Hypermaremma has unveiled the second major project of the 2023 edition of the contemporary art review: it is Dal Giorno alla Notte (From Day to Night), a site-specific installation conceived by artist Felice Levini (Rome, 1956) for the Archaeological Park of the Ancient City of Cosa, in Ansedonia. Dal Giorno alla Notte tells the story of theancient colony founded by the Romans on top of the hill of Ansedonia in 273 B.C. after the conquest of Vulci and neighboring Etruscan territories. Combining mythology and symbolism, Felice Levini conceives a metaphysical scenario among the archaeological ruins and the remains of Roman temples, imagining a multitude of divine signals that, like thunderbolts, unequivocally indicate to the conquerors the place sacred to the gods.
Through his work, the artist wants to recover the inextricability of life and religion typical of the Roman world, marked by the continuous waiting for divine signals. Twelve cyclopean arrows of fiery red color pierce the ground of the Archaeological Park. Along with the arrows, as many stone slabs appear scattered among the ruins of the temples, evoking the names of the twelve main Roman deities: Apollo, Ceres, Diana, Jupiter, Juno, Mars, Mercury, Minerva, Neptune, Venus, Vesta and Vulcan. Sudden signals and appearances that reveal themselves to the people of Rome without warning “from day to night.”
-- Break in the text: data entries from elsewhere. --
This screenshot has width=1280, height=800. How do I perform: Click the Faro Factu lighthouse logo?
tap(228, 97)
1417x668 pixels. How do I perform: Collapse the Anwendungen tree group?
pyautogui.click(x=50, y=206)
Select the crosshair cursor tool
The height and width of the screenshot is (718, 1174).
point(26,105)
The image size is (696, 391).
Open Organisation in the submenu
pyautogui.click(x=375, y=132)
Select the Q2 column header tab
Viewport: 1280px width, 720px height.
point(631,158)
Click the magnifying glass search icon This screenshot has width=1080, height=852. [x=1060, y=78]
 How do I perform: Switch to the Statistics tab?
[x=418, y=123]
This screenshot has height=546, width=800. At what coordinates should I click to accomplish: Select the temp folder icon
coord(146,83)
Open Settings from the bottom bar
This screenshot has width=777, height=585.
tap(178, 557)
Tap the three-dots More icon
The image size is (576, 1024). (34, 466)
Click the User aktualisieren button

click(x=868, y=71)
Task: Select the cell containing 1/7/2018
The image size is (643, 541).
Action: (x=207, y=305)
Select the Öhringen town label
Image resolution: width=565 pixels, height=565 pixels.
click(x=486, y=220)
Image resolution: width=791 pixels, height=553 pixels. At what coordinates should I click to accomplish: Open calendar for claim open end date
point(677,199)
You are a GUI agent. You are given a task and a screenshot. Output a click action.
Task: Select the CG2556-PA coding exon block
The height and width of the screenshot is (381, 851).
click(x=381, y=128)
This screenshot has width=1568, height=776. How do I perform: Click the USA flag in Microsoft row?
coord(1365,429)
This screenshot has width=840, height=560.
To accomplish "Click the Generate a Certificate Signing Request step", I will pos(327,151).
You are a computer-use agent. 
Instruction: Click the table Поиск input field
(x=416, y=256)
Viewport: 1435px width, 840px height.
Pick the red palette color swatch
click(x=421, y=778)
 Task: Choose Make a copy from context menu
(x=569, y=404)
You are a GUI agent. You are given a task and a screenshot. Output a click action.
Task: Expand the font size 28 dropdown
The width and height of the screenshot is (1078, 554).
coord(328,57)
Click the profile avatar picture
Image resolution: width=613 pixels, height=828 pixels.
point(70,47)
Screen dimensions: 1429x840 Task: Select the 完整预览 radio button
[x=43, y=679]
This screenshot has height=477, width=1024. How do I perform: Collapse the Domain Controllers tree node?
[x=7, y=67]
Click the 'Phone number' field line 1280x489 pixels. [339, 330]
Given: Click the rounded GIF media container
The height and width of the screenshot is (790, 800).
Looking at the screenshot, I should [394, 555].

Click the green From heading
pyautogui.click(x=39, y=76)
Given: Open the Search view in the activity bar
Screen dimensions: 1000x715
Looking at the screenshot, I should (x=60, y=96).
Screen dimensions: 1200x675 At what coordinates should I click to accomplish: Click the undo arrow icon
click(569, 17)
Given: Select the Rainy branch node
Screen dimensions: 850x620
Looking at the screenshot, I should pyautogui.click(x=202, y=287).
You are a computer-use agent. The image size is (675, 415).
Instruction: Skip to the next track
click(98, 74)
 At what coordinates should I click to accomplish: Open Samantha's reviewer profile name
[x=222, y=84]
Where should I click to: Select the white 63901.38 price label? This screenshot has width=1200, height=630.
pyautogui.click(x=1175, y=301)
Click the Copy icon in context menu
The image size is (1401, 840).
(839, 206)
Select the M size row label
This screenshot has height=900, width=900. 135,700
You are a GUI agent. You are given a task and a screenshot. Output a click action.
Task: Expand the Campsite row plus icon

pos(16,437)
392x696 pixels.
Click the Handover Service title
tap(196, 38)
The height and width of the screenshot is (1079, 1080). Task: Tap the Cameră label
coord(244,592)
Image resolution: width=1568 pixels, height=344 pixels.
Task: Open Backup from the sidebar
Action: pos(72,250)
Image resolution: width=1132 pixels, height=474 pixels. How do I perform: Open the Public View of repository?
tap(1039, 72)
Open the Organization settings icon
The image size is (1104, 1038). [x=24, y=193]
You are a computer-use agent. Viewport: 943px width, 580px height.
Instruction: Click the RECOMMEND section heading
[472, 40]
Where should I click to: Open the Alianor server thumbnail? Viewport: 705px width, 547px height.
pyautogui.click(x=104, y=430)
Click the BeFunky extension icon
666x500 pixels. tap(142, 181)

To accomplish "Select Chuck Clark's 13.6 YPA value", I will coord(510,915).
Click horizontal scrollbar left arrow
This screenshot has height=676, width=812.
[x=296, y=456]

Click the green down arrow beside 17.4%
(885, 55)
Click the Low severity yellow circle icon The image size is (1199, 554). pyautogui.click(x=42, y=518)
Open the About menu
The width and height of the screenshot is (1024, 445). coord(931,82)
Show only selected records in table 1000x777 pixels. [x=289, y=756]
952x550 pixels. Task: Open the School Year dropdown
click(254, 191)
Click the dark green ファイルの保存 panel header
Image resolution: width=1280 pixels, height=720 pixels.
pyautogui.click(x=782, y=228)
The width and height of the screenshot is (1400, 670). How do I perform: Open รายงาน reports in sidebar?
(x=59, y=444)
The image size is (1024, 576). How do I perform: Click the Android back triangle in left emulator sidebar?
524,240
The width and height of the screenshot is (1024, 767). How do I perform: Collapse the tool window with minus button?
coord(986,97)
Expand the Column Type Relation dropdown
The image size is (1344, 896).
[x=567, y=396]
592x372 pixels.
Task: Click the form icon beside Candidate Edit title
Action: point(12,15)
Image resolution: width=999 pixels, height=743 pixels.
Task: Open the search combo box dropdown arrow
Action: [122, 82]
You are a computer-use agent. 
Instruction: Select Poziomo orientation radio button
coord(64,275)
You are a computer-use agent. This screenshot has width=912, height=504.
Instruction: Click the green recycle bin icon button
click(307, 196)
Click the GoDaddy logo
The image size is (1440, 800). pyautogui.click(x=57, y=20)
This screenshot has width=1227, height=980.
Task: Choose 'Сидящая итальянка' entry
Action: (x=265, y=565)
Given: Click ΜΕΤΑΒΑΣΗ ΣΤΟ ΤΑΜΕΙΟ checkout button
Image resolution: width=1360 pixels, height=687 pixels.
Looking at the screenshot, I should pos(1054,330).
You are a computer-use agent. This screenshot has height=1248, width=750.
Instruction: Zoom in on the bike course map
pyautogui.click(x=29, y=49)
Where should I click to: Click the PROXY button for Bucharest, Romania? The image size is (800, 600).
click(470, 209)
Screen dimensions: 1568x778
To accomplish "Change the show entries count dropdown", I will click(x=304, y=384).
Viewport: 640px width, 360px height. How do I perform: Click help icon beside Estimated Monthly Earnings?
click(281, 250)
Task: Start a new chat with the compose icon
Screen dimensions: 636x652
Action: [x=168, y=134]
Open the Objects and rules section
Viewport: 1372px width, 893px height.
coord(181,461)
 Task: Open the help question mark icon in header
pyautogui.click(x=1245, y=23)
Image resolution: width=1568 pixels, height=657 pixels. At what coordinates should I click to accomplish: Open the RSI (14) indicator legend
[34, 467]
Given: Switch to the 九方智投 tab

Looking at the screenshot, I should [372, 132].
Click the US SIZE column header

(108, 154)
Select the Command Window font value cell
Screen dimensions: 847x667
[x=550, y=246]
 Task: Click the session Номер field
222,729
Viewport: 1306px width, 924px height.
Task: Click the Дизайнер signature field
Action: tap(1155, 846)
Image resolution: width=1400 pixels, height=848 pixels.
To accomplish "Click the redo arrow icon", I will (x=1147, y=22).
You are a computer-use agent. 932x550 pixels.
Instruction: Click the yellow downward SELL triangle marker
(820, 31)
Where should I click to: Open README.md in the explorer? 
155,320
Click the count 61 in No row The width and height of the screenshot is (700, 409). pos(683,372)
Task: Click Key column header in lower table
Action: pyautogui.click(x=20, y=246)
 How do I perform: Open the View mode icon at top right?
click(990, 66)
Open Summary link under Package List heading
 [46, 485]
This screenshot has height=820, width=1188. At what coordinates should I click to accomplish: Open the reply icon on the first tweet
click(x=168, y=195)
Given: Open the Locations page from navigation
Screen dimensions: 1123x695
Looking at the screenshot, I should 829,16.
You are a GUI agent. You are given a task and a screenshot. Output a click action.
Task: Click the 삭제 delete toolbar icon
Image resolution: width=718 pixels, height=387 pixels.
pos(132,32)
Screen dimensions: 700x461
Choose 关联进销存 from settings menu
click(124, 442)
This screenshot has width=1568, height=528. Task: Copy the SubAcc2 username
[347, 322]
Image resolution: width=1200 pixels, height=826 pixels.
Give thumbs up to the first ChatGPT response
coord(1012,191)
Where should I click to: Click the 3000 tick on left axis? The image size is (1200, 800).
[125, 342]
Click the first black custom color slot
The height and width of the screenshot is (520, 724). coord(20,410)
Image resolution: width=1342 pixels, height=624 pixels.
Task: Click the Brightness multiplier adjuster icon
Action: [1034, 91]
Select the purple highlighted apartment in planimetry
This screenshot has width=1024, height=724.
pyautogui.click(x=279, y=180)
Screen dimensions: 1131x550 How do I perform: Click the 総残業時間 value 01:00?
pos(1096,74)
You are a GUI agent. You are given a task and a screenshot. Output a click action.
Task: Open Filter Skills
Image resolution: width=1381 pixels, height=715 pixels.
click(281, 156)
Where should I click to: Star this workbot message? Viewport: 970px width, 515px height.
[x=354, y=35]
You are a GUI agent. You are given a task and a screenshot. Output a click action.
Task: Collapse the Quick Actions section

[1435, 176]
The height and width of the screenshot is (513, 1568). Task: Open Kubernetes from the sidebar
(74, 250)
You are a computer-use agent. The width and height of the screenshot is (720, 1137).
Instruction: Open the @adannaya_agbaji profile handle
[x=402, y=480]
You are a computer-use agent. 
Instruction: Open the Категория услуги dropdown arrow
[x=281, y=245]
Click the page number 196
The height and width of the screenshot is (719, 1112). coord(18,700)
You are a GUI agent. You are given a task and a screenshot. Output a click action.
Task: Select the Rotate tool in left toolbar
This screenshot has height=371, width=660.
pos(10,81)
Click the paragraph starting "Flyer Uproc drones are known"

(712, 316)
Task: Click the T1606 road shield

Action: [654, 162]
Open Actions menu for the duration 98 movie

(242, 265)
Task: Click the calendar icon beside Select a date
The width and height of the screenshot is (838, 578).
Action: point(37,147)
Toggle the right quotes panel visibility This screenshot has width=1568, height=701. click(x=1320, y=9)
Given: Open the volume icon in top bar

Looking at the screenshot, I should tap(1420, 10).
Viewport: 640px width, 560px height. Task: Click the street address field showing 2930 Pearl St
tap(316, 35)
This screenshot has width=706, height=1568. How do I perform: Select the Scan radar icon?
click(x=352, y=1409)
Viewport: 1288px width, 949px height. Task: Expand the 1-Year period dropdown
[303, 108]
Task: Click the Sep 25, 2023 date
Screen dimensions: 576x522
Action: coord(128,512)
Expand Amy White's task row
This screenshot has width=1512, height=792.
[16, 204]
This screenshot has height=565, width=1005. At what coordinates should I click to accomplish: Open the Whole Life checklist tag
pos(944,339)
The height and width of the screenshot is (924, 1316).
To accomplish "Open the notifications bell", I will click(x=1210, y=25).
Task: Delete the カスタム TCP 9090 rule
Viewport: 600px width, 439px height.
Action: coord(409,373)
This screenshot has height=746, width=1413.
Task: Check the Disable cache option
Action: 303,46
The images that spring from Felice Levini’s research compose a symbolic and ironic code that makes the contamination of languages, grafting and lucidity its stylistic hallmark. In contrasts, juxtapositions, decompositions and reversals, his work is continually renewed, generating unusual meanings, thus revealing unprecedented spaces of interpretation. The artist casually draws from literature, mythology, nature as well as from his most intimate and personal sphere.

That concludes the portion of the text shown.